N'est-il pas probable, même certain que la plupart des personnes intervenant dans ce débat sont de bonne foi? Que Jacques Duchesneau n'était pas seulement mû par l'amour des caméras mais a vraiment été renversé par ce qu'il a découvert? N'est-il pas possible que Jean Charest, outre ses préoccupations partisanes, soit sincèrement inquiet de l'impact d'une enquête publique sur le travail policier?

On a vu jusqu'où le cynisme a pénétré les moeurs politiques quand l'opposition a mis en doute l'intégrité de Robert Lafrenière, patron de l'Unité permanente anticorruption. M. Lafrenière a eu le malheur de dire qu'une commission d'enquête pourrait nuire au travail des policiers.

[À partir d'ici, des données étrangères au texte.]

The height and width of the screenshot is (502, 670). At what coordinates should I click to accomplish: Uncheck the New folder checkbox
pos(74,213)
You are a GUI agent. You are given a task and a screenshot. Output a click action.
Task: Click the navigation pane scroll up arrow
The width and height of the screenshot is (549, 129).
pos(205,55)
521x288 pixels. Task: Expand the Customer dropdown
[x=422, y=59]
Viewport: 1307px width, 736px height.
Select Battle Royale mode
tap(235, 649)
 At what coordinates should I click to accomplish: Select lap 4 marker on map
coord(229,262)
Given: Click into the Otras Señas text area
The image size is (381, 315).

Il n'en fallait pas plus pour que la crédibilité sans faille qu'il a mis 40 ans à bâtir soit balayée du revers de la main. Personne ne s'est arrêté pour se demander si ses arguments pouvaient avoir quelque fondement. Pourquoi prendre cette peine, puisque de toute façon, Lafrenière faisait la job de bras de Charest, qui lui protège la mafia?

Pourquoi s'efforcer de réfléchir quand il est si facile de suivre la foule? Pourquoi débattre quand détruire est devenu si efficace?